═════ Исходный текст

Набоков пытался выразить эту любовь в такой триаде:
зоркая до жадности, впитывающая образы любовь к тварному миру, во всех его макро- и микро-формах, к большим вещам и малым, незамеченным и невыраженным прежде, но просящимся быть описанными заново и точно;
любовь «первого лица единственного числа» ко второму и к третьему (тут вся стратегия «Других берегов»), и перенесение этой любви на других, главным образом посредством ненавязчивого сострадания и мягкосердечия;
таинственная любовь к незримому и непостижному, опирающаяся на невыразимую, но и непреодолимую веру в основополагающую божественность мира, или миров — того, что вокруг нас, того, что внутри нас, и того, что вне нас, т. е. мира открытого чувствам, мира души и мира иного.

══════════

> [Задания к выполнению]
1) Перепишите дословно фрагмент текста о набоковской триаде любви: начните со слов «Набоков пытался выразить» и остановитесь после слов «и мира иного.».
2) Как бы вы продолжили текст о набоковской триаде любви, начав сразу после его последнего предложения?

═════ Извлечённые данные

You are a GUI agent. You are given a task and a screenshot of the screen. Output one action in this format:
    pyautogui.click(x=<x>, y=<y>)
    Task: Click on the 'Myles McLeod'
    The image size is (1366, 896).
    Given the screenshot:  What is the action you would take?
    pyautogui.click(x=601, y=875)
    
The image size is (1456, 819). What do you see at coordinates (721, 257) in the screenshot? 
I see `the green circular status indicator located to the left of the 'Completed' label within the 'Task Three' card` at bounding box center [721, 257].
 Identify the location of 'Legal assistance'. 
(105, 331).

══════════

> [Ответы по заданиям]
1)
Набоков пытался выразить эту любовь в такой триаде:
зоркая до жадности, впитывающая образы любовь к тварному миру, во всех его макро- и микро-формах, к большим вещам и малым, незамеченным и невыраженным прежде, но просящимся быть описанными заново и точно;
любовь «первого лица единственного числа» ко второму и к третьему (тут вся стратегия «Других берегов»), и перенесение этой любви на других, главным образом посредством ненавязчивого сострадания и мягкосердечия;
таинственная любовь к незримому и непостижному, опирающаяся на невыразимую, но и непреодолимую веру в основополагающую божественность мира, или миров — того, что вокруг нас, того, что внутри нас, и того, что вне нас, т. е. мира открытого чувствам, мира души и мира иного.

2)
Можно, однако, сказать с уверенностью, основанной на обозрении его писаний in toto, что в мире его искусства пространство, время и вещество не то чтобы определялись (ибо определения полагают предел), и не то чтобы понимались (ибо эти понятия превосходят понимание) как, соответственно, безконечность, вечность и безсмертие, но даны нам как таковые, и вот этим-то трем данным, их согласному и соразмерному союзу Набоков посвятил свое искусство (если вычесть отсюда частные слабости). Он часто описывает случаи семантических противоположностей этих данных в разновидностях человеческого убожества и ничтожества в условиях земной жизни — но иногда подводит читателя к мысли о неодолимом притяжении, которое это троичное начало имеет для смертного.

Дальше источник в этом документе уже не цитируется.